## TASK A
Count the lines in the listing below that contain the string "vertex", treating uppercase and lowercase as different, and give only the number.

# Skunked by my daughter



## E-Rawk (Apr 12, 2008)

So it was windy as all get out today, but I decided to try my luck at my brothers small bass/catfish pond.

I got skunked, but my 6 year old didn't.

She was fishing with a Barbie rod & reel combo, Medium size bobber, 2 split shot 1/8th oz weights, a number 6 Renegade Hook, and a piece of Canadian Nightcrawler.

Here are the results:

Itty bitty bluegill, but she was excited and so was I.









My Daughter's First Bass!








Rubbing it in that she caught some and noone else did :twisted:


----------



## Jim (Apr 12, 2008)

Good times right there! :beer: The smiles and memories are priceless!


Thanks for joining!


----------



## E-Rawk (Apr 12, 2008)

Yeah, I'll remember that smile for a long time to come. I found this site as I was searching for jon boat mods. Don't have one yet, but working on getting a 12 ft Starcraft Mod V from what looks like the late 70's. Hope to get that and start in on it soon.


----------



## Captain Ahab (Apr 12, 2008)

Nice report - your duaghter rocks as an angler

BTW - not a perch - that is a member of the sunfish family, look like a bluegill!

Check this out: https://www.tpwd.state.tx.us/huntwild/wild/species/bgl/


----------



## E-Rawk (Apr 12, 2008)

Hah, I was a bit torn between calling it a perch or a bluegill. Thanks for the correction. She also tried her luck on a Chartruese jig and was casting it pretty well but didn't have any takers. Can't wait til Summertime rolls in.


----------



## jkbirocz (Apr 12, 2008)

That is awesome, she will remember that bass forever


----------



## Waterwings (Apr 12, 2008)

Great pics that will bring some memories for all of you a long time from now. Welcome Aboard! 8)


----------



## Captain Ahab (Apr 12, 2008)

E-Rawk said:


> Hah, I was a bit torn between calling it a perch or a bluegill. Thanks for the correction. She also tried her luck on a Chartruese jig and was casting it pretty well but didn't have any takers. Can't wait til Summertime rolls in.



Man - it really does not matter, your daughter certainly did not care; and nor would I, a fish is a fish!


----------



## JustFishN (Apr 12, 2008)

How awesome is that! Thats what makes it all worth while. My daughter is 6 and now she gets so upset if she DOESN'T get any!


----------



## mtnman (Apr 12, 2008)

Cool deal dude!


----------



## mr.fish (Apr 13, 2008)

Stuff like that will be remembered forever. Looks like a good day out, for you daughter at least :lol:


----------



## bAcKpAiN (Apr 14, 2008)

GOOD JOB DAD!!

My hat is off to you for getting your daughter hooked on fishing. I remember catching fish quite a bit, but the memories of my 3 year old son giggling and jumping around every time someone gets a fish or getting a bite and running to a rod while holding my five month old daughter will never fade. If you have kids and don't take them fishing, I encourage you to get em' out there. You may just find your favorite fishing partner!


----------



## G3_Guy (Apr 14, 2008)

## DATA SUPPLIED
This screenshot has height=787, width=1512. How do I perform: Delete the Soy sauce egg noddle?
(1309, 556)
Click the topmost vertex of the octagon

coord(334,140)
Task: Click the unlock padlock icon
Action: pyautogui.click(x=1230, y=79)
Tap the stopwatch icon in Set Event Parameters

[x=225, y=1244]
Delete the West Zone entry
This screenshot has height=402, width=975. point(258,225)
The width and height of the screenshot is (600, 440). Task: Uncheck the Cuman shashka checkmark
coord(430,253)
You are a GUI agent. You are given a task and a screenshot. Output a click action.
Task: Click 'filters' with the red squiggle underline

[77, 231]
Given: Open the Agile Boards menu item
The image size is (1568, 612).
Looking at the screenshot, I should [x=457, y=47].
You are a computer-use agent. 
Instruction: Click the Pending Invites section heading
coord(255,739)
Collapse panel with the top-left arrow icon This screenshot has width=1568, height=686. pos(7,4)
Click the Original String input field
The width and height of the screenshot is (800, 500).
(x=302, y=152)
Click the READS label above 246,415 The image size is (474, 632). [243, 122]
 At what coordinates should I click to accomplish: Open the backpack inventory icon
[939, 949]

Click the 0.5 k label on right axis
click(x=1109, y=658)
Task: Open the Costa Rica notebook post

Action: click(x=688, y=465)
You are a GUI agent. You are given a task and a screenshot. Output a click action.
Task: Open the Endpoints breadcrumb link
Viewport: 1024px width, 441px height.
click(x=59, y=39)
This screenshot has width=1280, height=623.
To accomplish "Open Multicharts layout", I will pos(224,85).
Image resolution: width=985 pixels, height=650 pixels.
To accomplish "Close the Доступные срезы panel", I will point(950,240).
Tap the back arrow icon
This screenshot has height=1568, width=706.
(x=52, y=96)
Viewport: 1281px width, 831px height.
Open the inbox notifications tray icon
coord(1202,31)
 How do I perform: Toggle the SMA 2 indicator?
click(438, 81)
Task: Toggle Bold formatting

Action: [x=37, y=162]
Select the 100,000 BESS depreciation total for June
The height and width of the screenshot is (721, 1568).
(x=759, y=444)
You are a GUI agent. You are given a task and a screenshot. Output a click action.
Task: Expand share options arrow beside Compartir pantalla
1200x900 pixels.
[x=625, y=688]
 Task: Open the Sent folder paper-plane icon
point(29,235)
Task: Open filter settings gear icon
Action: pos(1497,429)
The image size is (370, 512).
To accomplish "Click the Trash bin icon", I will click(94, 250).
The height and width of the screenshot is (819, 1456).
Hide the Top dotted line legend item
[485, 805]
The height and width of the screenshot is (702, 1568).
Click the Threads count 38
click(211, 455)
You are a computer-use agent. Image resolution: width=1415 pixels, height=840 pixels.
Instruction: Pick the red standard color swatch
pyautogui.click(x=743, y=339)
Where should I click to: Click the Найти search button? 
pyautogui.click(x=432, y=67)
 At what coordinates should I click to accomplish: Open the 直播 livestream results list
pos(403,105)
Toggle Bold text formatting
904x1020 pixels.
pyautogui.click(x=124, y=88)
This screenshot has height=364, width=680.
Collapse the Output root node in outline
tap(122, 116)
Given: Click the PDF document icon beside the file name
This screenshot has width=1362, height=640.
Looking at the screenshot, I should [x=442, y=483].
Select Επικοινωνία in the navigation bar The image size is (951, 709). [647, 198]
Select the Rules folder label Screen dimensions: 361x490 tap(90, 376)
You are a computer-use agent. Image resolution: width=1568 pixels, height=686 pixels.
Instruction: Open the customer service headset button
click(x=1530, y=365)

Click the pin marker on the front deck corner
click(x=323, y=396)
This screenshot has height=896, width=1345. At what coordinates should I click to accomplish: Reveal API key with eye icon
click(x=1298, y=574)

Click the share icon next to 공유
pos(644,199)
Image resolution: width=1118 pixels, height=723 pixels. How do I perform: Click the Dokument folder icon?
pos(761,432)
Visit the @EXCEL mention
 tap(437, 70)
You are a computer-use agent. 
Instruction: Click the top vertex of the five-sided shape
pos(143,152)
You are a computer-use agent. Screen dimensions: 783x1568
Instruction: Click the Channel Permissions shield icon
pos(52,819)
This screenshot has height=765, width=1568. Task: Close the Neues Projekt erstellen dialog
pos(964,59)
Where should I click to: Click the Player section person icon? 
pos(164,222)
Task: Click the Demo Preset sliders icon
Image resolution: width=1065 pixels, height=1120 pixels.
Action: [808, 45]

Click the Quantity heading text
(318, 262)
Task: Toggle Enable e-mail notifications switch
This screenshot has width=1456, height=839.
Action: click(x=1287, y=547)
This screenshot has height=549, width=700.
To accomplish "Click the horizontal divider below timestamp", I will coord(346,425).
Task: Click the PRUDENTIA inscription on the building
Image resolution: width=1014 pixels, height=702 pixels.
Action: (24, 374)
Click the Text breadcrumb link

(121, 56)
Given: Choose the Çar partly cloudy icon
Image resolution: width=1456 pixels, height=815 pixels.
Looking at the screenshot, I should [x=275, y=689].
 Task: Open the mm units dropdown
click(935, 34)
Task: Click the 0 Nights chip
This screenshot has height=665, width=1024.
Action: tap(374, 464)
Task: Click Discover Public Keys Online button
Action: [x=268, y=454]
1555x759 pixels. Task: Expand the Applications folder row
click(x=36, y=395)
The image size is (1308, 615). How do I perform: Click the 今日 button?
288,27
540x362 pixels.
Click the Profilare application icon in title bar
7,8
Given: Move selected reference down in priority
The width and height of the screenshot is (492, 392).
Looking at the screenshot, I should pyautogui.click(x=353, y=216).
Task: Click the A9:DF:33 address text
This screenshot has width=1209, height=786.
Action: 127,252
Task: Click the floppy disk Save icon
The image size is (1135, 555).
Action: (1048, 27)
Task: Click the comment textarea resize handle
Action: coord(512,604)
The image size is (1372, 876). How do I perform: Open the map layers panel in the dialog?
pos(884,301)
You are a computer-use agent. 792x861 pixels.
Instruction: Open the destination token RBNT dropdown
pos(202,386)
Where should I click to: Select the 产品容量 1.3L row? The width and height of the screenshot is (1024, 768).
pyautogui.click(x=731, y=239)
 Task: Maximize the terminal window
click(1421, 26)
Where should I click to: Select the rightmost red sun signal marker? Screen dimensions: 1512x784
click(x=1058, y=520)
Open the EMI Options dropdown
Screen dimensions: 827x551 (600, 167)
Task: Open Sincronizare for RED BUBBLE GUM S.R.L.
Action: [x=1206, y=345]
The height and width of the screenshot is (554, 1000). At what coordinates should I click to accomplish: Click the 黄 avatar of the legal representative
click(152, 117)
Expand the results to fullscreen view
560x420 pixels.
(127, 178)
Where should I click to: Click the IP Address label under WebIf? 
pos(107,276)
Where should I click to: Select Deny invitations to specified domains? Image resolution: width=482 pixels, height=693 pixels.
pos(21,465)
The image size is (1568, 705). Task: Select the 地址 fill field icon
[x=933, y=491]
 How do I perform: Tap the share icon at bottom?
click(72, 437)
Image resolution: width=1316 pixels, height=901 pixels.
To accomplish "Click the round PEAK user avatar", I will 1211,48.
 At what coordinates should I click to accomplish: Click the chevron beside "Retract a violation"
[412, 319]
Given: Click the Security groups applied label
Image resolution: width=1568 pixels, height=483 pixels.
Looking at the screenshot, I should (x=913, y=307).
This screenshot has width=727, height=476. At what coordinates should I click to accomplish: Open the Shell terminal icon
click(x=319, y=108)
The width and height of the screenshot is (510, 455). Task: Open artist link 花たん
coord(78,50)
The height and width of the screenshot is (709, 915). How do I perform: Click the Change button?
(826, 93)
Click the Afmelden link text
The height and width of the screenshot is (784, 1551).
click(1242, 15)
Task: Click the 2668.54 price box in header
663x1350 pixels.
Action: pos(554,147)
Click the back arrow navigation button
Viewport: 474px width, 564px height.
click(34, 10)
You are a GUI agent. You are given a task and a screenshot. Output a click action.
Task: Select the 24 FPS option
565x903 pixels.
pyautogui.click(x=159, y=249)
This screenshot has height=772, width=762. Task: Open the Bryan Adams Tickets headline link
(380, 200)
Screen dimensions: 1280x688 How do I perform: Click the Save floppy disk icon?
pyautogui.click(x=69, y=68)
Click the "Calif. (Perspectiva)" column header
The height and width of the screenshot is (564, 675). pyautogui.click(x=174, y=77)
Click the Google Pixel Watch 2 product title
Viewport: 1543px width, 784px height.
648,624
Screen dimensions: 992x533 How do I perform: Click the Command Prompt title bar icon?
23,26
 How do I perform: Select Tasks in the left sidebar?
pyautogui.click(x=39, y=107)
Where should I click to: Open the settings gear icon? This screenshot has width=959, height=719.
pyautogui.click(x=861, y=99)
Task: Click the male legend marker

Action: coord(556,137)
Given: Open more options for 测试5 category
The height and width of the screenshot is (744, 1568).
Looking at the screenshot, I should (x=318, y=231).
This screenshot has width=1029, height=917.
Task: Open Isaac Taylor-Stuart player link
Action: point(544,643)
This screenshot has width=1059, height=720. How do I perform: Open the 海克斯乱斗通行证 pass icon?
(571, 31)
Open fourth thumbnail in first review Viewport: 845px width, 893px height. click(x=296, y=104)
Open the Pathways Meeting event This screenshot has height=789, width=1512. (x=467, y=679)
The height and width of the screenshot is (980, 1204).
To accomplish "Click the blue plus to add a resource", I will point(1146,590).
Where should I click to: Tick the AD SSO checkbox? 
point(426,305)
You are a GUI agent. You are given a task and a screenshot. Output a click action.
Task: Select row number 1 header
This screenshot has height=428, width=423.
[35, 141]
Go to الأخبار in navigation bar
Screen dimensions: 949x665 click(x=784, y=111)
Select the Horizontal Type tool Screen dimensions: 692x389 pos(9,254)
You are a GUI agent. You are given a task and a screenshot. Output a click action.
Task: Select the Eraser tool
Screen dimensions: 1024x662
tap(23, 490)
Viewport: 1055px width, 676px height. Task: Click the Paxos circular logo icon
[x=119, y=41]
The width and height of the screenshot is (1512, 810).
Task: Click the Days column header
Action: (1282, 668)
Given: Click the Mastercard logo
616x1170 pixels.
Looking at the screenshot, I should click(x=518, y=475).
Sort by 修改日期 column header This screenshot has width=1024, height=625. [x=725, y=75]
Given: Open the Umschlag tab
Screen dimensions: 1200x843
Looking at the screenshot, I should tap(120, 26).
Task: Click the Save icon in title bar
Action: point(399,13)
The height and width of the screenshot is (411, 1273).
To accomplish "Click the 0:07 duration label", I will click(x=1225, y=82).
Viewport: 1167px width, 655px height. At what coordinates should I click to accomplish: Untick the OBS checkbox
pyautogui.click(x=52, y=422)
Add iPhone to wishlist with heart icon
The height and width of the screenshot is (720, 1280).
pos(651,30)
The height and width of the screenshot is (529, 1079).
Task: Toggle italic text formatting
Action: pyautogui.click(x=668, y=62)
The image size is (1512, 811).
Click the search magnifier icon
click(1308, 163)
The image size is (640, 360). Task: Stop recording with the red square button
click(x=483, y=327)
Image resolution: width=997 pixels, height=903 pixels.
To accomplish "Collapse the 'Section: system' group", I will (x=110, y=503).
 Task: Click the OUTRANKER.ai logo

## TASK B
Reproduce the passage of the fishing thread above starting at "She was fishing" and ending at "of Canadian Nightcrawler.", switching "Barbie" to "Disney".

## EXERCISE ANSWER A
2

## EXERCISE ANSWER B
She was fishing with a Disney rod & reel combo, Medium size bobber, 2 split shot 1/8th oz weights, a number 6 Renegade Hook, and a piece of Canadian Nightcrawler.